Although a bar passer and a holder of an Economics degree, whether or not Robredo is qualified to hold those positions, or whether they will be offered to her at all is yet unclear.

Legal basis

According to the 1987 Constitution, the vice president may also simultaneously take on a Cabinet portfolio on top of her current post, if the president so chooses to appoint her. She was briefly Housing secretary but resigned after she was sent a text message "to desist from attending all Cabinet meetings."

However, Panelo said that the "drug czar" offer, if accepted, would create a "task force" for Robredo to head.

According to him, this would not necessarily be a Cabinet-level position.

When asked by journalists about the legal reasoning behind extending such an offer, the presidential mouthpiece simply replied, "He is the chief executive and enforcer of the law. He can create [a] task force and appoint people to run it." 

The PDEA is the primary agency tasked with implementing the government's campaign against illegal drugs.

Panelo seemed unsure of the logistics behind the offer, as he added, "That could be a special assignment, [but] he'll create a task force or a commission, whatever. She'll be on top of the situation." 
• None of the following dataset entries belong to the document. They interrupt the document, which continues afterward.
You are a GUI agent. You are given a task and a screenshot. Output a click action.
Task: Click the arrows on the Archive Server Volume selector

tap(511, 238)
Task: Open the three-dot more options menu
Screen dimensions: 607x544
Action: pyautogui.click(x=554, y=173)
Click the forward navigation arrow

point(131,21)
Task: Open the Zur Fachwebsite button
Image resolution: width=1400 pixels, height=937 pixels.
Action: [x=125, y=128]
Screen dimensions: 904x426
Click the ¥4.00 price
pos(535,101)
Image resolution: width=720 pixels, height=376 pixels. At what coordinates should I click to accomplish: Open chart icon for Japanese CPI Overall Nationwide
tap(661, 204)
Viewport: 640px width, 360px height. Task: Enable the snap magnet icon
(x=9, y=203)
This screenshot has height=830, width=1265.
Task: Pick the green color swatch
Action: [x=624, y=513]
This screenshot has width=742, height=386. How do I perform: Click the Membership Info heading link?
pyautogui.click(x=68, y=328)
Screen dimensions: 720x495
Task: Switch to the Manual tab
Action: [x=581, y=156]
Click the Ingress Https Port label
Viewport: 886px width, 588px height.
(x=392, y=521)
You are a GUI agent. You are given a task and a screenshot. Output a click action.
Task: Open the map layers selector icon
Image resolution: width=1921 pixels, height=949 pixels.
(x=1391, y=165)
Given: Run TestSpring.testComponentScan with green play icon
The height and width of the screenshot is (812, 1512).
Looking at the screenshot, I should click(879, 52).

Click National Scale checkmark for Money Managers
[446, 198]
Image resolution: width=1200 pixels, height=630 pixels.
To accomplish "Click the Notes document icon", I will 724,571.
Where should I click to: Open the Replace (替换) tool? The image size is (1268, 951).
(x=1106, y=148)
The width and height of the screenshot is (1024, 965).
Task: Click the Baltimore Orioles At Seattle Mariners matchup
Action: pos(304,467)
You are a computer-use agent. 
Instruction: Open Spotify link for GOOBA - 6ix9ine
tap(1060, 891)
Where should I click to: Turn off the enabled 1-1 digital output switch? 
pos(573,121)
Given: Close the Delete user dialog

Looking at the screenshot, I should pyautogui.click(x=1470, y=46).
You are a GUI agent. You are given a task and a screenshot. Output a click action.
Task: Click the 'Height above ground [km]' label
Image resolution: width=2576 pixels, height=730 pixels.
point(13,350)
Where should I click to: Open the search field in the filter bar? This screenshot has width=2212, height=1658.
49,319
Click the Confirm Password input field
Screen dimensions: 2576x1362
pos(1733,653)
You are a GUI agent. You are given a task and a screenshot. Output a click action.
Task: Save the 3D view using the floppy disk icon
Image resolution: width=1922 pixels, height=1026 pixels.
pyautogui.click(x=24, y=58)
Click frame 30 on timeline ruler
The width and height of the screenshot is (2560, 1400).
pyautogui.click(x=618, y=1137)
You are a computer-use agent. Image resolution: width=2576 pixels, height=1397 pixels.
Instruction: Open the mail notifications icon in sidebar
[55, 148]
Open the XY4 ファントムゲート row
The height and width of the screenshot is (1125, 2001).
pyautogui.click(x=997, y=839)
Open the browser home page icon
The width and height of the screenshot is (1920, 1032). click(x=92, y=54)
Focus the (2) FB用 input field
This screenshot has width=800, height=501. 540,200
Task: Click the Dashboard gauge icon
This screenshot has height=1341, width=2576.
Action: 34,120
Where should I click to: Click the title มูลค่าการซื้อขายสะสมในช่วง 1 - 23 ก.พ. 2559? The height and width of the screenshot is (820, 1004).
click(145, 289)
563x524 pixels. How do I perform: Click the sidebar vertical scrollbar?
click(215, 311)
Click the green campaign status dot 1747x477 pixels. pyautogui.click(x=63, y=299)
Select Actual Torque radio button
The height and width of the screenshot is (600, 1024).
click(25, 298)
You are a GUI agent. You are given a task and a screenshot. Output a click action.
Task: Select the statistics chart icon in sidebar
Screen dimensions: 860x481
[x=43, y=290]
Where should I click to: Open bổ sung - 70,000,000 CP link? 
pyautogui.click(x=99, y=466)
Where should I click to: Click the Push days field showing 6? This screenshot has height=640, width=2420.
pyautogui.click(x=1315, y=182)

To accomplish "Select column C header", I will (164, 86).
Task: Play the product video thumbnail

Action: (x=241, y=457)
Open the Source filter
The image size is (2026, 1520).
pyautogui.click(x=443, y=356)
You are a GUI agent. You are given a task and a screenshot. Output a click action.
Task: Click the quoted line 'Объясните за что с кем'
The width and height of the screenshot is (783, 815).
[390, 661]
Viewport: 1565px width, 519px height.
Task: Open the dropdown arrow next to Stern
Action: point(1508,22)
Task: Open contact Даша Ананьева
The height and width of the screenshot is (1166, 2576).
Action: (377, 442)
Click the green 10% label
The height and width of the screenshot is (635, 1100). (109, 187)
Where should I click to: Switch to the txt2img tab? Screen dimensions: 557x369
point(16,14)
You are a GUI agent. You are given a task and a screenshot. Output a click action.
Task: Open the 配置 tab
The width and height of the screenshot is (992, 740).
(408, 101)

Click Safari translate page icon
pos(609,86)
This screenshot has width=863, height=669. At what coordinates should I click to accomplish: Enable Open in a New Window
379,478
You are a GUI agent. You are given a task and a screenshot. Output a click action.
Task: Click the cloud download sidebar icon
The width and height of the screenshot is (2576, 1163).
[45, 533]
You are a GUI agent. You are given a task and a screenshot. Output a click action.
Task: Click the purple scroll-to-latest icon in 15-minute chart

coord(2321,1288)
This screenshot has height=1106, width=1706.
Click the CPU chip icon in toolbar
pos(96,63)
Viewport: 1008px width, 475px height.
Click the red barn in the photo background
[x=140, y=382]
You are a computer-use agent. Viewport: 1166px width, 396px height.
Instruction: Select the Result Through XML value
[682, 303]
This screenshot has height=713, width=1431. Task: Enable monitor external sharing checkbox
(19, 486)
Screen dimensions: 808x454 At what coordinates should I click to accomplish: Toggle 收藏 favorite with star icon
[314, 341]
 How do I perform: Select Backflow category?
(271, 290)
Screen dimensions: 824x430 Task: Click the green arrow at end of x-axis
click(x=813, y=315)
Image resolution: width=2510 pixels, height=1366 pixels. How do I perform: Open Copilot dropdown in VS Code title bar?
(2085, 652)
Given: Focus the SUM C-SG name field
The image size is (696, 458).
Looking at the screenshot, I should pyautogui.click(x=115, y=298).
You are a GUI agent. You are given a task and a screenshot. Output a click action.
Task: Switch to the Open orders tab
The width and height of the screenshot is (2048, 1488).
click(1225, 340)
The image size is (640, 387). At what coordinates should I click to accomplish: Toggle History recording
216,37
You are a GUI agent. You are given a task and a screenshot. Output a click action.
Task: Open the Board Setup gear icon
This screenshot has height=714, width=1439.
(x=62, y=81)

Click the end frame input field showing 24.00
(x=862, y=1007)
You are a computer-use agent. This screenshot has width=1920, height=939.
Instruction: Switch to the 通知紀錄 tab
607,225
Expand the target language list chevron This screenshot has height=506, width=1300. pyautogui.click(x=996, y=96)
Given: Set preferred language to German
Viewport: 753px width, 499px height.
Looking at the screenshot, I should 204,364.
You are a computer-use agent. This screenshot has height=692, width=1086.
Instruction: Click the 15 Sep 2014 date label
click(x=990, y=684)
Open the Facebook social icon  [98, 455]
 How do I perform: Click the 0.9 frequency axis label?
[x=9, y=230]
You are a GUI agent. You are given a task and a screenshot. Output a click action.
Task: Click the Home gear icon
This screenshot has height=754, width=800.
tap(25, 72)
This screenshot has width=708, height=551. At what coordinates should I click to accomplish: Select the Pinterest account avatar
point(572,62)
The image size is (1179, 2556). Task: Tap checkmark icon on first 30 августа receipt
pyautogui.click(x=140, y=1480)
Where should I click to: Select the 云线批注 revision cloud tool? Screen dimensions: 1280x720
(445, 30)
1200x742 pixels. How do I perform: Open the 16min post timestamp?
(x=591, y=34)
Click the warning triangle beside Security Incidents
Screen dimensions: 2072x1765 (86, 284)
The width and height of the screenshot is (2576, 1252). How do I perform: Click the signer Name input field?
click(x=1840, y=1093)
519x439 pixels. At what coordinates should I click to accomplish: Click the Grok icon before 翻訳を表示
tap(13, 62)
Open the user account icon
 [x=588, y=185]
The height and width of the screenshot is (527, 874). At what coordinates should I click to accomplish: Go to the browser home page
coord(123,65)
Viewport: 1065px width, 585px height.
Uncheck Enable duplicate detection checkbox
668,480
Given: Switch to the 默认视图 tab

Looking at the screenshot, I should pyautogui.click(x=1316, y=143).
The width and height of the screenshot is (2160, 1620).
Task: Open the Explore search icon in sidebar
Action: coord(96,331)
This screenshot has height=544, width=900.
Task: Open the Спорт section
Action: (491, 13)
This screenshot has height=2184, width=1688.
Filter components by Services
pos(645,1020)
READ: Can Duterte transfer his 'power to enforce laws' to Robredo?

Transfer of powers?

On the subject of transferring powers, Section 11 of the 1987 constitution stipulates: "Whenever the President transmits to the President of the Senate and the Speaker of the House of Representatives his written declaration that he is unable to discharge the powers and duties of his office, and until he transmits to them a written declaration to the contrary, such powers and duties shall be discharged by the Vice-President as Acting President."

Furthermore, the Administrative Code of 1987 says that "the president shall have control of all the executive departments, bureaus, and offices" and that he "shall ensure that the laws be faithfully executed."

As of this post, no written declaration or offer has been made public.